Task instructions
Please give the number of lines in the material below that contain "left", without further comment.

Data for the task
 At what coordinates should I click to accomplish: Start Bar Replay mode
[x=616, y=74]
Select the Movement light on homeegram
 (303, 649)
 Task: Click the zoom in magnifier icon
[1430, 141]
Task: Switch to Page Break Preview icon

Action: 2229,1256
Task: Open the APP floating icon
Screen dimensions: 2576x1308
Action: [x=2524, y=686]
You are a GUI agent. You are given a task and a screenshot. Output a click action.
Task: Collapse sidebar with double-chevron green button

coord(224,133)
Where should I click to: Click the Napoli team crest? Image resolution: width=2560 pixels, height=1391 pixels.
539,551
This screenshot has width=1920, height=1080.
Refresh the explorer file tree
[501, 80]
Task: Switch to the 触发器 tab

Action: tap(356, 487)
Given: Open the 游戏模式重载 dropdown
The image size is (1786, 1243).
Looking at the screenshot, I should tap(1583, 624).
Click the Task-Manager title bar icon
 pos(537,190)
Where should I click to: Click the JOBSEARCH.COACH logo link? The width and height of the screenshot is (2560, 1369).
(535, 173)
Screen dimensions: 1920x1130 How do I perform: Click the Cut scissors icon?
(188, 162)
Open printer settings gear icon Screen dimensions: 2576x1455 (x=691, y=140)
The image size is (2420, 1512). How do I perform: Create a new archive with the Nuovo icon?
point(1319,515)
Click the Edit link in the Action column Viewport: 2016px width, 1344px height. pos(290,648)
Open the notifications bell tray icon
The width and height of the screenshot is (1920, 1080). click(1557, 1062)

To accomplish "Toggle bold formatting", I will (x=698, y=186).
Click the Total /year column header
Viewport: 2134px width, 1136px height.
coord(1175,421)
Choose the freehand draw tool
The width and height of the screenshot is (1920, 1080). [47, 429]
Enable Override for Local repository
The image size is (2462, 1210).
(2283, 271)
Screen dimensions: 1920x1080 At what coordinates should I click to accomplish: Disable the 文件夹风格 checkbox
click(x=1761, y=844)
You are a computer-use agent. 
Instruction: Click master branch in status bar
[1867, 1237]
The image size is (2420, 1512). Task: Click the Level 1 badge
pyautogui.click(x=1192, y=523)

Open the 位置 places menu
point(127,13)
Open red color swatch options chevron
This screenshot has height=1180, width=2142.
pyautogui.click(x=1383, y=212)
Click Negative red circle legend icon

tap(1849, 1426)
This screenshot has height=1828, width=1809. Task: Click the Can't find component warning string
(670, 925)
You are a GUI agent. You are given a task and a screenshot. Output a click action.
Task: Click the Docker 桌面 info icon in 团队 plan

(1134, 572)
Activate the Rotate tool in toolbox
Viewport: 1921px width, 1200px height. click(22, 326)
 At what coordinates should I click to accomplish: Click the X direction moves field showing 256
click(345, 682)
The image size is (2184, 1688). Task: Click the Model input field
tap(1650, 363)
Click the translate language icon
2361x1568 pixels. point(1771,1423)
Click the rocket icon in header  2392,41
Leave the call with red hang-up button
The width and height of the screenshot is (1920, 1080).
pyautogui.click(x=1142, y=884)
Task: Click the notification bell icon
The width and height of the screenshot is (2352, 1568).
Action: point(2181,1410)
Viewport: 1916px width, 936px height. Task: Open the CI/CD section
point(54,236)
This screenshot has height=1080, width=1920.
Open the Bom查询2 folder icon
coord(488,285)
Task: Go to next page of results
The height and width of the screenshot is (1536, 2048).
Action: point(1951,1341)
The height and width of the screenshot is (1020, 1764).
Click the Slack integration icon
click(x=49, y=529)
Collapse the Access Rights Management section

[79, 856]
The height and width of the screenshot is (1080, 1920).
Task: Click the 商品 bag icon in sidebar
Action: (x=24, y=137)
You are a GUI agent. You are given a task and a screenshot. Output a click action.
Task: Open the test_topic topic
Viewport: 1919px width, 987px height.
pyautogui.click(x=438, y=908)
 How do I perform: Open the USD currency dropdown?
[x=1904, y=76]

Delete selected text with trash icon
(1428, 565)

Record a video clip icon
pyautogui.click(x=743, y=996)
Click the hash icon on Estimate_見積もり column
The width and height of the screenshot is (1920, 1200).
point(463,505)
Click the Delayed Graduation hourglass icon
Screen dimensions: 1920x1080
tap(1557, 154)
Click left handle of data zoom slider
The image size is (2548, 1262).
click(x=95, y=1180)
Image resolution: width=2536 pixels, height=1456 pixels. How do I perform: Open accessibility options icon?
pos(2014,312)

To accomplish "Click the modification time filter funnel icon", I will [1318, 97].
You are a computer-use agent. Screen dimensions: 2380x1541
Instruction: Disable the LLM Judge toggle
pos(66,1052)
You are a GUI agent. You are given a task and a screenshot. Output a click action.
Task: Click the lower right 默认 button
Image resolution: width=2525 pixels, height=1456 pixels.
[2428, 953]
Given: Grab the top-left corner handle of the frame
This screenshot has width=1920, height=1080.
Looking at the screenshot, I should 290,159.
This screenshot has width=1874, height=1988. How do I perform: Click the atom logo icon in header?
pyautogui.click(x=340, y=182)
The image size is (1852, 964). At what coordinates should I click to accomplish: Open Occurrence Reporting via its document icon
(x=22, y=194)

Result
2